Mustafa Sönmez

“Tek Avrupa” hayalini yıkıp geçen küresel kriz, öncelikle Avro alanının 17 üye ülkesini “alacaklılar ile borçlular” olarak ikiye böldü. Geride kalan 10 AB üyesi ülke için de, artık farklı bir Avrupa var geride. Avro alanının 17 ülkesi, Avro temelli bir birlikteliği kolay sürdüremiyorlar, özellikle Güney Avrupa ülkeleri Avro ile ekonomilerini büyütmekte zorlanıyorlar. Bu kilitlenme, alacaklı Almanya ve Fransa’nın başını çektiği hakim grubu da rahatsız ediyor ve Avro alanı başlıklı zeminde tutunamayanlardan kopuşla daha dar bir kulübe geçiş niyetinin ipuçları görünüyor. Peki diğerleri, istemedikleri ya da hazır olmadıkları için Avro’ya geçmemiş olanlar ya da Avro alanının dışında durmayı tercih eden ülkeler?

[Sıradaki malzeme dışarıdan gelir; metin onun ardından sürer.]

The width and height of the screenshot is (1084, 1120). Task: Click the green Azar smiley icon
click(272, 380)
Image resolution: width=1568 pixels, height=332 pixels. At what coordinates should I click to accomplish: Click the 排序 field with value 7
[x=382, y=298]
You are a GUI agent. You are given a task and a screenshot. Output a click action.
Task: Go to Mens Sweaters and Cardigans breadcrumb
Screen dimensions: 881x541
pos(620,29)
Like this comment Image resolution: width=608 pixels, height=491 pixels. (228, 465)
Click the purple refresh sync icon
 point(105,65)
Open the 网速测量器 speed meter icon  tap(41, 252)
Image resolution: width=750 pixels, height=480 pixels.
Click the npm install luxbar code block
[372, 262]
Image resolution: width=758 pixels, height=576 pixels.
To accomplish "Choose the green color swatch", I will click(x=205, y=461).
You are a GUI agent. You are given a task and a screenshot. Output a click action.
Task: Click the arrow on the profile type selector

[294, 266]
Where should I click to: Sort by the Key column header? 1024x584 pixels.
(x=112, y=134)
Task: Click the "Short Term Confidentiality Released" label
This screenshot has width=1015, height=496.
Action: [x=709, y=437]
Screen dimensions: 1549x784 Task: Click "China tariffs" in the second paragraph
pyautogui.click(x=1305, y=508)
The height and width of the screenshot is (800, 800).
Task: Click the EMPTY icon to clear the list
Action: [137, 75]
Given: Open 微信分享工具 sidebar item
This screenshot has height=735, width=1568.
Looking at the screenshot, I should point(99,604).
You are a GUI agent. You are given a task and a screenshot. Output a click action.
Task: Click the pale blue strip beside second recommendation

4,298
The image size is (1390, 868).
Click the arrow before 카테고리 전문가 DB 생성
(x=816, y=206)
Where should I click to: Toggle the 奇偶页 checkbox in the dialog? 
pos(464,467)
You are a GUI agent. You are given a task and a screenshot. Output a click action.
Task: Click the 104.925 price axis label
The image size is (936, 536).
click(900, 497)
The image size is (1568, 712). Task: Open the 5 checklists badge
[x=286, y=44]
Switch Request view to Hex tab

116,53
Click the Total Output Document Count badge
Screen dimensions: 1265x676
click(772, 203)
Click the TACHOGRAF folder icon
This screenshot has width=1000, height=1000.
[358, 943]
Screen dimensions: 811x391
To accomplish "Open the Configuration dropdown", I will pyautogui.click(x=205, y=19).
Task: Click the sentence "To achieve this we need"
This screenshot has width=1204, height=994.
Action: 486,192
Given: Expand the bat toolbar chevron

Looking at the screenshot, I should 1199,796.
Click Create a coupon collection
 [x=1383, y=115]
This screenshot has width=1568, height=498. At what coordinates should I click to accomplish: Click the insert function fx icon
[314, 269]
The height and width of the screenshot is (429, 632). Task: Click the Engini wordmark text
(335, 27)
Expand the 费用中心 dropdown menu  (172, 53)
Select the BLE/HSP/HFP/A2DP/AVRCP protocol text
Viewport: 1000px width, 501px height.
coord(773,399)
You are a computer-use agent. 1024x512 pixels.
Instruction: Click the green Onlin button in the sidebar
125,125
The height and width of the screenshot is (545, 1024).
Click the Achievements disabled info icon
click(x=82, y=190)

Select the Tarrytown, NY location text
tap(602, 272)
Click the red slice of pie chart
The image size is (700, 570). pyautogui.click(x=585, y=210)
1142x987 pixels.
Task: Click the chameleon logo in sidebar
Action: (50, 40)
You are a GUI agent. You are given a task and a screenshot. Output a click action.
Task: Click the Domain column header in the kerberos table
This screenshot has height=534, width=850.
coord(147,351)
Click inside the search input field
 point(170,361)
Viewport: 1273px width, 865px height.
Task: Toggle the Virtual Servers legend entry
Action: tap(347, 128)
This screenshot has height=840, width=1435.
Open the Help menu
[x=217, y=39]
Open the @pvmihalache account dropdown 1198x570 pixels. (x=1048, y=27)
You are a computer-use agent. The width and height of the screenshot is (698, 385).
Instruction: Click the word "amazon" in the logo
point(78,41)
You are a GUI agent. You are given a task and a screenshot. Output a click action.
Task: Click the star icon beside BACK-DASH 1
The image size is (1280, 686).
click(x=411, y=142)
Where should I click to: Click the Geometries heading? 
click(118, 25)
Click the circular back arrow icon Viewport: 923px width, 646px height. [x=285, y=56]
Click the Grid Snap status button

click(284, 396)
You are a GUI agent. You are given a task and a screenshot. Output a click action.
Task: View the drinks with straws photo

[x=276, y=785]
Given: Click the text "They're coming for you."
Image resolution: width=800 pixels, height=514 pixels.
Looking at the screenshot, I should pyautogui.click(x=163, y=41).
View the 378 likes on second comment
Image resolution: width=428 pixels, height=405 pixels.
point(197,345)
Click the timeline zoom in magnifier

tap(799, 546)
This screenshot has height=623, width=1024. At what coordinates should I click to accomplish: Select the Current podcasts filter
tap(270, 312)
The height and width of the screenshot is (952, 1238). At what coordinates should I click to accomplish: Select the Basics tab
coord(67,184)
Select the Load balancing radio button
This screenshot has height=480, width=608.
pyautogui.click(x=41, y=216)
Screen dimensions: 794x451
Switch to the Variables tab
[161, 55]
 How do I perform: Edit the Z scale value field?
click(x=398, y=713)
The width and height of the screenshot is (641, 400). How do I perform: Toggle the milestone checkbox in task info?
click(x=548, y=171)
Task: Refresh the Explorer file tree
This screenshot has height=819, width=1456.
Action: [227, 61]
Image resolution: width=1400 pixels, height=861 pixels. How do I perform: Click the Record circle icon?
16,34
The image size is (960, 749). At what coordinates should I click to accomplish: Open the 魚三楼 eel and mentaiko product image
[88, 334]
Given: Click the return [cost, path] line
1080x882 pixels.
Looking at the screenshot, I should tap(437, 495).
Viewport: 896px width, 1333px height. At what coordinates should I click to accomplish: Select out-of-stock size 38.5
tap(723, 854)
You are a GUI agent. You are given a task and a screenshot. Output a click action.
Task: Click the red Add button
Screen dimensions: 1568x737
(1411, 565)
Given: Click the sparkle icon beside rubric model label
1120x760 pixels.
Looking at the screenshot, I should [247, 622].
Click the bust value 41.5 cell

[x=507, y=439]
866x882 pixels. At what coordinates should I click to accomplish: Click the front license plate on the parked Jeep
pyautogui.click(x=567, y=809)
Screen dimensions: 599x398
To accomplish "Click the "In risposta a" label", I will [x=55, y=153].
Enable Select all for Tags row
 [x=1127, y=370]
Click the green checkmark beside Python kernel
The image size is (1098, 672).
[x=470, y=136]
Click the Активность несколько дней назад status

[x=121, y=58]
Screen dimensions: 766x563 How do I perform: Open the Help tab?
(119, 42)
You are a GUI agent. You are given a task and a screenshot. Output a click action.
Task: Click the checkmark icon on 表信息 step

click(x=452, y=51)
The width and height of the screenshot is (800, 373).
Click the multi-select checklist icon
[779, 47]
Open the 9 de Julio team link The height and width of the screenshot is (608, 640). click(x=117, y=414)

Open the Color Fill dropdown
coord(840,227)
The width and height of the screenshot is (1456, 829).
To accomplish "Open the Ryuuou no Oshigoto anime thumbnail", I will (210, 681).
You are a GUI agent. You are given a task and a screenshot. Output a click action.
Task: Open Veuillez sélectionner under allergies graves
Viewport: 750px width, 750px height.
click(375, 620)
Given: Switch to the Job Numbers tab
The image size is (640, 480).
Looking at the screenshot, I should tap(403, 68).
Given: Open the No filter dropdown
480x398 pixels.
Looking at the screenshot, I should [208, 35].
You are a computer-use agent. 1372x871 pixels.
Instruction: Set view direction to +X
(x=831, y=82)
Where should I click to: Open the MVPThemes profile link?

Avro’ya geçişe durumları henüz uygun bulunmayan 7 AB üyesinin Orta ve Doğu Avrupalı ülkeler olduğu görülüyor. Bugün Avro üyesi zayıf halkaların başına gelenleri gördükçe bunlar, “İyi ki Avro’ya geçmemişiz” diye seviniyor olabilirler. Çünkü, bu ülkeler, küresel krizin darboğazları ile yüz yüze kalınca IMF ile anlaşmalar yaptılar, devalüasyon ve kemer sıkma ile IMF’den kredi kullanıp kriz hasarlarını, iyi kötü onardılar. Kamu maliyeleri, Güney Avrupalılar kadar sorunlu olmadığı gibi, cari dengeleri de baş edilmez boyutlarda değil.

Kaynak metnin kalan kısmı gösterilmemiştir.